Heparin is not intended for intramuscular use.

Fatal Medication Errors

Do not use Heparin Sodium Injection as a ‘‘catheter lock flush’’ product.  Heparin Sodium Injection is supplied in vials containing various strengths of heparin, including vials that contain a highly concentrated solution of 10,000 units in 1 mL.  Fatal hemorrhages have occurred in pediatric patients due to medication errors in which 1 mL Heparin Sodium Injection vials were confused with 1 mL ‘‘catheter lock flush’’ vials.  Carefully examine all Heparin Sodium Injection vials to confirm the correct vial choice prior to administration of the drug.

Hypersensitivity

Patients with documented hypersensitivity to heparin should be given the drug only in clearly life-threatening situations (see ADVERSE REACTIONS , Hypersensitivity ).

Hemorrhage

Hemorrhage can occur at virtually any site in patients receiving heparin.  An unexplained fall in hematocrit, fall in blood pressure or any other unexplained symptom should lead to serious consideration of a hemorrhagic event.
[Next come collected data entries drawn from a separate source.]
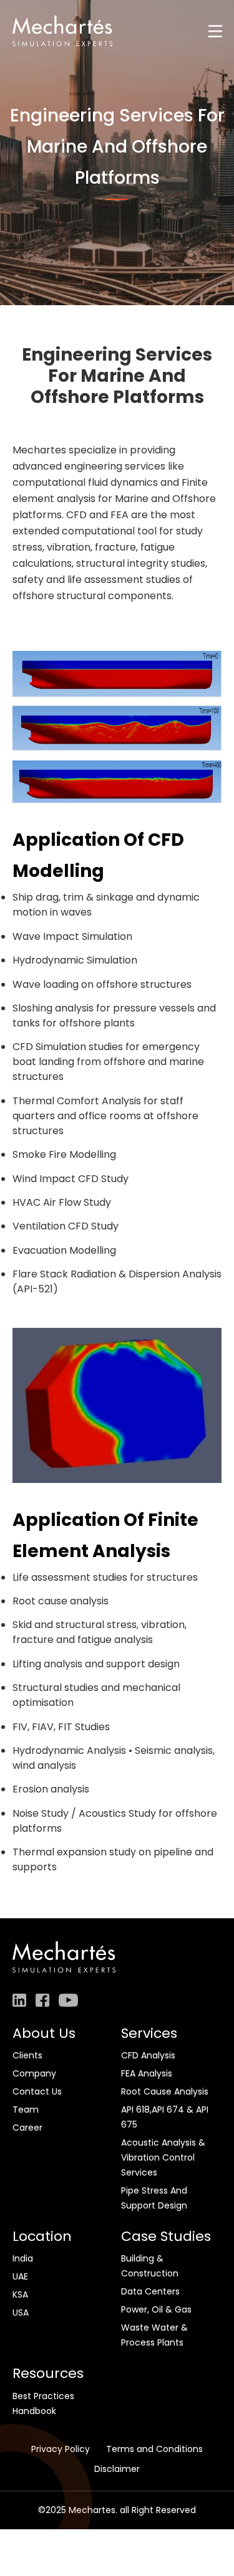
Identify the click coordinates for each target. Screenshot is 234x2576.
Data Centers (150, 2291)
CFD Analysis (148, 2055)
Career (27, 2127)
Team (25, 2109)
Heparin sodium should be used with extreme caution in disease states in which there is increased danger of hemorrhage.  Some of the conditions in which increased danger of hemorrhage exists are:

Cardiovascular —Subacute bacterial endocarditis, severe hypertension.

Surgical —During and immediately following (a) spinal tap or spinal anesthesia or (b) major surgery, especially involving the brain, spinal cord, or eye.

Hematologic —Conditions associated with increased bleeding tendencies, such as hemophilia, thrombocytopenia and some vascular purpuras.

Gastrointestinal —Ulcerative lesions and continuous tube drainage of the stomach or small intestine.

Other —Menstruation, liver disease with impaired hemostasis .

Coagulation Testing

When heparin sodium is administered in therapeutic amounts, its dosage should be regulated by frequent blood coagulation tests.  If the coagulation test is unduly prolonged or if hemorrhage occurs, heparin sodium should be promptly discontinued (see OVERDOSAGE ).

Thrombocytopenia

Thrombocytopenia has been reported to occur in patients receiving heparin with a reported incidence of up to 30%.  Platelet counts should be obtained at baseline and periodically during heparin administration.  Mild thrombocytopenia (count greater than 100,000/mm3) may remain stable or reverse even if heparin is continued.  However, thrombocytopenia of any degree should be monitored closely.  If the count falls below 100,000/mm3 or if recurrent thrombosis develops (see Heparin-induced Thrombocytopenia and Heparin-induced Thrombocytopenia and Thrombosis ), the heparin product should be discontinued and, if necessary, an alternative anticoagulant administered .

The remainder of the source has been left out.